== Exercise objective ==
From the line containing "Search 'mewing gave" through the last line of the records, print every line exactly and nothing more.

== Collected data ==
────

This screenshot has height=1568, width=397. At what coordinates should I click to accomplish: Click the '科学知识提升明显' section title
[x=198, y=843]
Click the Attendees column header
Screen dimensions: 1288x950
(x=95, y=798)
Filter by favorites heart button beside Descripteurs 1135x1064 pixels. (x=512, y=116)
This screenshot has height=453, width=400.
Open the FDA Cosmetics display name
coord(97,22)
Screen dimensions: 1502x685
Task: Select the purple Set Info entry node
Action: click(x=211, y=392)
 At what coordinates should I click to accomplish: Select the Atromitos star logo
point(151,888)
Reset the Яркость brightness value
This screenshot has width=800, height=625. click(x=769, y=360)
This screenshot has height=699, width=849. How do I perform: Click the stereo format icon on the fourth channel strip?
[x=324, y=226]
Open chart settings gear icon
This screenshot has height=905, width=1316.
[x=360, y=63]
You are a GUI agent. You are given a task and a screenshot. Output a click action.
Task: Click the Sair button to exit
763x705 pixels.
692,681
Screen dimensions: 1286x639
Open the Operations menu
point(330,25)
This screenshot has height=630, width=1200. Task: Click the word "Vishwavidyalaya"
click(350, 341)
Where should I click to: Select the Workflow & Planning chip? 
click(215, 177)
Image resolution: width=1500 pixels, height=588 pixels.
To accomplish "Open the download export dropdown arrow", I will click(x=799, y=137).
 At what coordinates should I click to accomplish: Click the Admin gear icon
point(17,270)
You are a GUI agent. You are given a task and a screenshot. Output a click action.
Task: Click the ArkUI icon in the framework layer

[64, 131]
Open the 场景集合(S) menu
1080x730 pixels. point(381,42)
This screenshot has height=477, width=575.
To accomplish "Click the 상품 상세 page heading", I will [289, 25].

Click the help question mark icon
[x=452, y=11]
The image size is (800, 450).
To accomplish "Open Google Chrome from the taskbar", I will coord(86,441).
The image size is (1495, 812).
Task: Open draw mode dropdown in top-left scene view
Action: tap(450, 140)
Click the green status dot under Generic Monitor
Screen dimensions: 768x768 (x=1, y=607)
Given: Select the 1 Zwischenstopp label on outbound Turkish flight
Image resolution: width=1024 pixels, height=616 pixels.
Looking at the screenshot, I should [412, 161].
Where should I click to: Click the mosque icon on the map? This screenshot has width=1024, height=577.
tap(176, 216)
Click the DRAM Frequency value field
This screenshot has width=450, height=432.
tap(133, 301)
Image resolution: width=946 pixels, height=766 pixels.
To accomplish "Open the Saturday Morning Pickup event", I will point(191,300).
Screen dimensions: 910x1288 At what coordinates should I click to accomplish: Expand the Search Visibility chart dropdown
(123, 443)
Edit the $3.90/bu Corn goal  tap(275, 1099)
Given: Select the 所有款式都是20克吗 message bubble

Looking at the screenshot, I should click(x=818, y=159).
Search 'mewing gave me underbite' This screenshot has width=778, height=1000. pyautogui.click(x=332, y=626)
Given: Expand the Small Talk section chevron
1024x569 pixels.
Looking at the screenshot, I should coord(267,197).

────

== Response to this task ==
Search 'mewing gave me underbite' This screenshot has width=778, height=1000. pyautogui.click(x=332, y=626)
Given: Expand the Small Talk section chevron
1024x569 pixels.
Looking at the screenshot, I should coord(267,197).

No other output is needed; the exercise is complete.